No violation of Article 2 (right to life in respect of Ms Magomadova)
Violation of Article 2 (lack of effective investigation into the disappearance of Ms Magomadova)
The Court awarded EUR 5,000 to each applicant in respect of non-pecuniary damage and EUR 4,500 for costs and expenses.
3. Nenkayev and Others v. Russia (no. 13737/03)
The applicants in the third case are ten Russian nationals who live in Urus-Martan (Chechen Republic). They are the relatives of Muslim Nenkayev, born in 1982, who has not been seen since the early hours of 8 June 2002 when he and his brother, Isa Nenkayev, an applicant in the case and an officer of the special police unit of the Chechen Republic, were abducted from their family home by a large group of armed, masked men wearing camouflage uniforms. Isa Nenkayev submitted that he and his brother were led on foot for some 50 minutes to a building he assumed to be the military commander’s office in the centre of Urus-Martan. According to his account of the ensuing events, he and his brother, blindfolded and handcuffed, were detained together there in a cell. Isa was questioned and released after 24 hours, but was told that his brother, Muslim, would be taken to a prosecutor’s office. The Government submitted that they had no other information apart from the fact that both Isa and Muslim had been abducted on 8 June 2002 and the former had been released the following day.

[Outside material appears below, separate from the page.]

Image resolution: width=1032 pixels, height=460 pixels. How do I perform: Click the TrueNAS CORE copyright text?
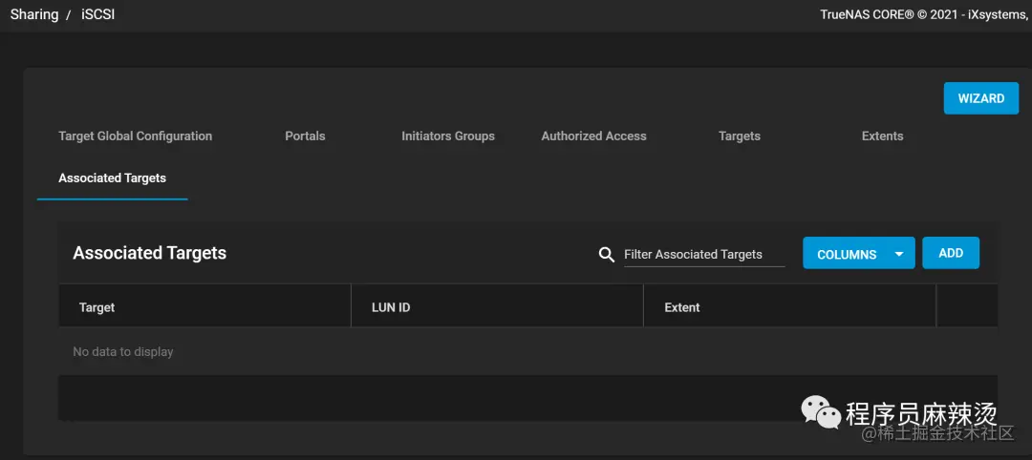point(925,14)
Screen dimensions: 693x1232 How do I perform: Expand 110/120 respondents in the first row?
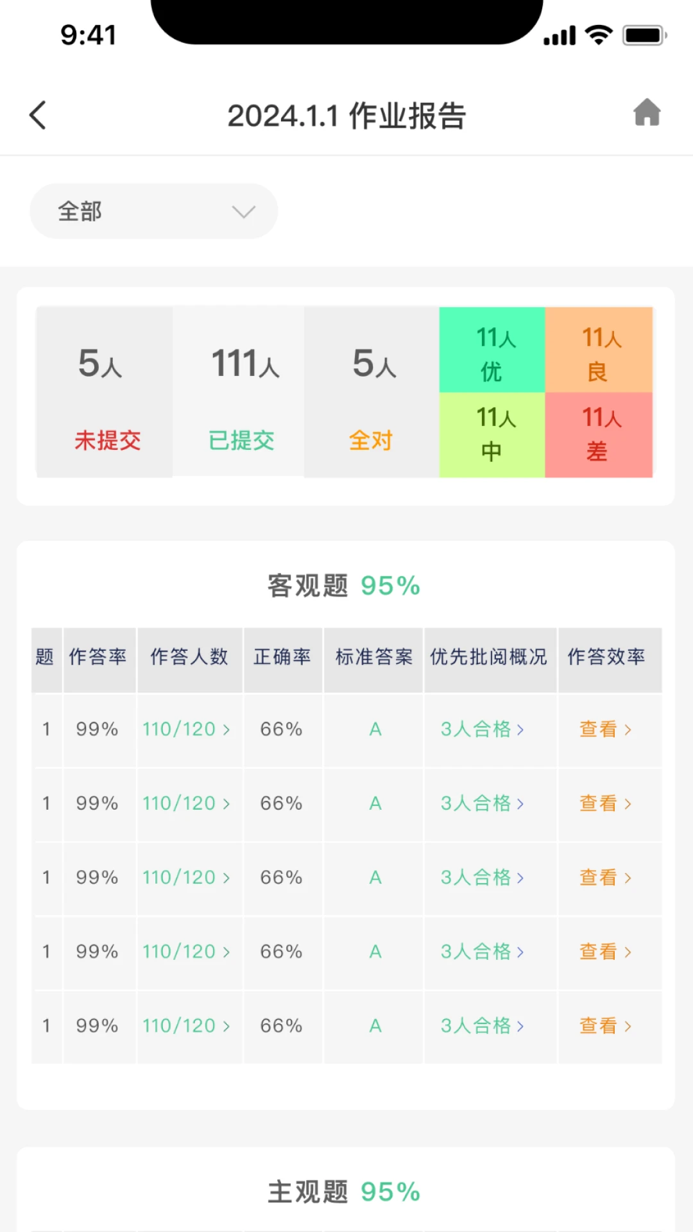point(186,730)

Since 8 June 2002, the applicants have tried to establish the whereabouts of Muslim, and have repeatedly applied to various State authorities, including prosecutors’ offices at different levels. An investigation was opened into Muslim’s disappearance; it was discontinued and restarted several times for failure to identify those responsible. In April 2003, the applicants complained before the Urus-Martan Town Court that the district prosecutor’s office had failed to conduct an effective investigation into the kidnapping of the two brothers. The complaint was not examined. The versions of the parties differ as to the reasons why: while the applicants submitted that they were told by that court in January 2006 that they needed to bring a new copy of their complaint because there had been a fire in the court building, the Government submitted that the complaint had been returned to the applicants for failure to sign it. The investigation is ongoing.
Violation of Article 2 (right to life in respect of Muslim Nenkayev and lack of effective investigation into his disappearance)

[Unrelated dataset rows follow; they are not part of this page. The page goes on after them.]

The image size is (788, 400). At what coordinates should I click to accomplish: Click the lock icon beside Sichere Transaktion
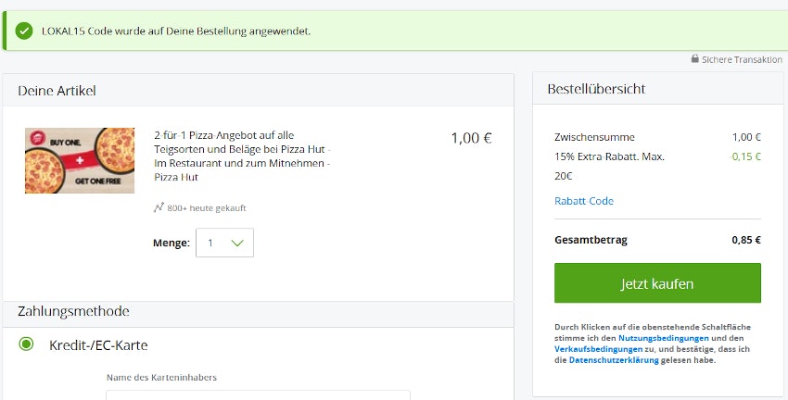[695, 59]
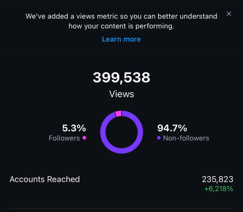Click the Followers legend label
Screen dimensions: 243x212
click(64, 138)
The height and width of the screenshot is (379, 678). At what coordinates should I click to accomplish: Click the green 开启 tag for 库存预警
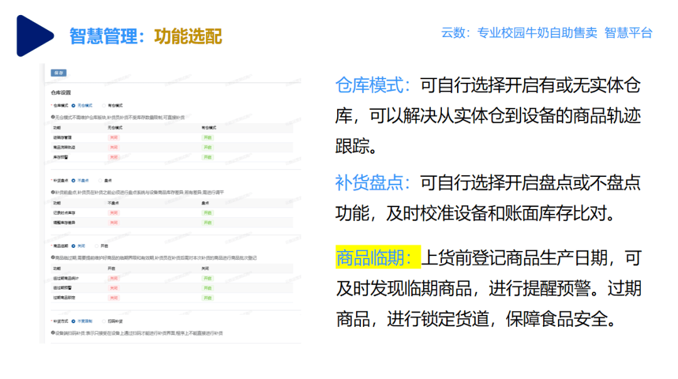[x=207, y=157]

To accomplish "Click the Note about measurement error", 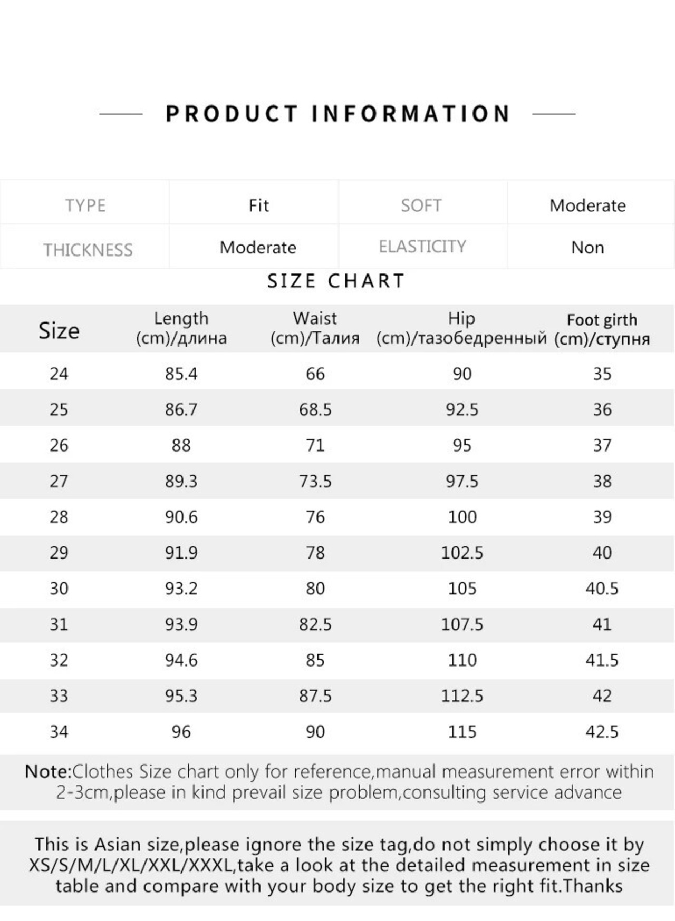I will pos(339,782).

No violation of Article 3 (inhuman treatment as regards Muslim Nenkayev)
Violation of Article 3 (inhuman treatment in respect of the mental suffering of the parents of Muslim, and of his brother Isa) and no violation of Article 3 (in respect of the rest of the applicants)

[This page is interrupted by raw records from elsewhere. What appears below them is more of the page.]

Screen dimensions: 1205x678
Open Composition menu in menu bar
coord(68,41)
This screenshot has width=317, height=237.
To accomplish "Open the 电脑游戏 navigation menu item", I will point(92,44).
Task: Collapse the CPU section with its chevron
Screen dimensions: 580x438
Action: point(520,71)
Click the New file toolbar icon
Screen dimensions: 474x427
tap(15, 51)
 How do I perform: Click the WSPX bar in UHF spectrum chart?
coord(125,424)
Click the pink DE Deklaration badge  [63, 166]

Violation of Article 5 (unacknowledged detention of Muslim and Isa Nenkayev)
Violation of Article 13 (lack of an effective remedy) taken in conjunction with Article 2
No violation of Article 13 (lack of an effective remedy) taken in conjunction with Articles 3 and 8 (private and family life).
The Court awarded the applicants sums ranging from EUR 750 to EUR 20,000 in respect of non-pecuniary damage and EUR 6,650 for costs and expenses.
Additional information concerning the Court’s findings in these cases
In the cases Basayeva and Others and Nenkayev and Others the Court considered that the applicants had presented a coherent and convincing picture of their relatives’ abduction, corroborated by witness statements.
The Court found that the fact that a large group of armed men in uniform had been able to move freely late at night in controlled areas and to abduct people from their homes strongly supported the applicants’ allegation that these were State servicemen. The Court considered it rather dubious that in the course of their fifty-minute march through Urus-Martan a visible assembly of fifteen to thirty armed men escorting the Nenkayev brothers could have remained unnoticed by military patrols or any other law enforcement agencies.
The Court therefore held in those two cases that the evidence available to it established that the applicants’ relatives had to be presumed dead following their unacknowledged detention by Russian servicemen during security operations. The Court came to these conclusions by drawing inferences from the Government’s failure to submit the documents from the investigation files which were in their exclusive possession or to provide another plausible explanation for the events in question. Noting in the case of Muslim Nenkayev that the authorities had not justified the use of lethal force by their agents and in the case of Muslim Nenkayev, Lecha Basayev and Lema Dikayev that the Government had failed to give any plausible explanation for the events in question, the Court concluded that there had been a violation of Article 2 in respect of Lecha Basayev, Lema Dikayev and Muslim Nenkayev.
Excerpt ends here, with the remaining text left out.